Ultimately, stand-up comedy just wasn’t his thing.

“I was pretty painful to watch, so I got out of that,” Coleman admitted. “I started to focus on voicing cartoons and acting and writing and directing. Stand-up wasn’t the platform for me. My last gig was around 1995, which is when things in the local film industry really started to pick up, too.”

Coleman recalls a gig on Stargate: Atlantis as one of the most memorable days of his early years in professional acting, in a 2008 episode called “Brain Storm.” According to a post on imdb.com, Coleman played “Front Desk Guy.”

“That episode had Dave Foley from Kids in the Hall, Bill Nye the Science Guy, Neil deGrasse Tyson, and it was just a nerd’s dream,” Coleman enthused. “It was one of those moments where we were having lunch and I was like, ‘How did I get here?!’ You know, ‘Just eat your food, pretend your supposed to be here and don’t let anyone know you’re a giant fraud’ – those thoughts in your head, right.”

(Story continues below Coleman’s “show reel” from 2019)

Later, after years of acting, Coleman got into teaching others the craft, and Story Institute was launched in 2018. He’d worked for a few different acting schools and wanted to create something different – “a bit more unique,” he said. “Some of it was about paying it forward to the next generation.”

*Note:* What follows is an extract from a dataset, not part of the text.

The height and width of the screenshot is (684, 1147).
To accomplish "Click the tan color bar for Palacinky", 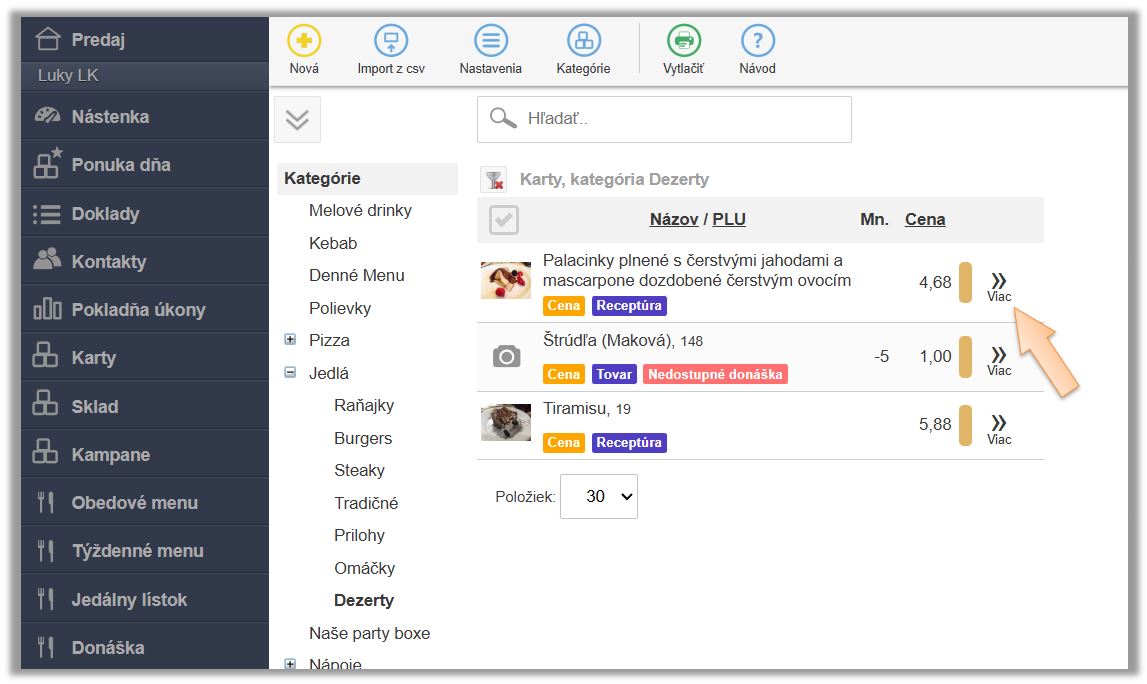I will pyautogui.click(x=965, y=282).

With that in mind, the school has launched a “Purpose Scholarship,” which offers students reduced tuition if they do charity work, “as a way of giving back and encouraging our students to give back, too,” Coleman explained.

A married father of two young girls, Coleman now splits his time between acting and teaching acting.

“Right now I work 12-hour days, six days a week, and when I’m not on set I make sure to turn it off at 6 o’clock,” Coleman explained. “My life is pretty much 100 per cent the school, the work and the family, and the school and work, that ebbs and flows depending on projects on the go. There are weeks where I do absolutely nothing at the school, and others when I’m there for literally 50 or 60 hours of the week.”

He’s also been leading some virtual acting classes with students at Semiahmoo Secondary in South Surrey.

In the COVID-19 era, Story Institute was able to transition from complete shutdown last spring to modified in-person classes a couple months later.

“Much like our local film industry, we’re just being smart and super safe with everything,” Coleman said. “You know, in North America, of the four major filming locations – Los Angeles, New York, Toronto and here – we’re the only one still running at full capacity. And our school benefits from that, being able to do things in-person.

“Filming (in Vancouver) is actually busier than it’s been in the history of the city,” he continued, “because all the other major film markets, they’re having a harder time with COVID. Because we’re in this pandemic, and all people are allowed to do is stay at home and watch TV, the one city where (content) is being created is Vancouver, in a really safe environment.”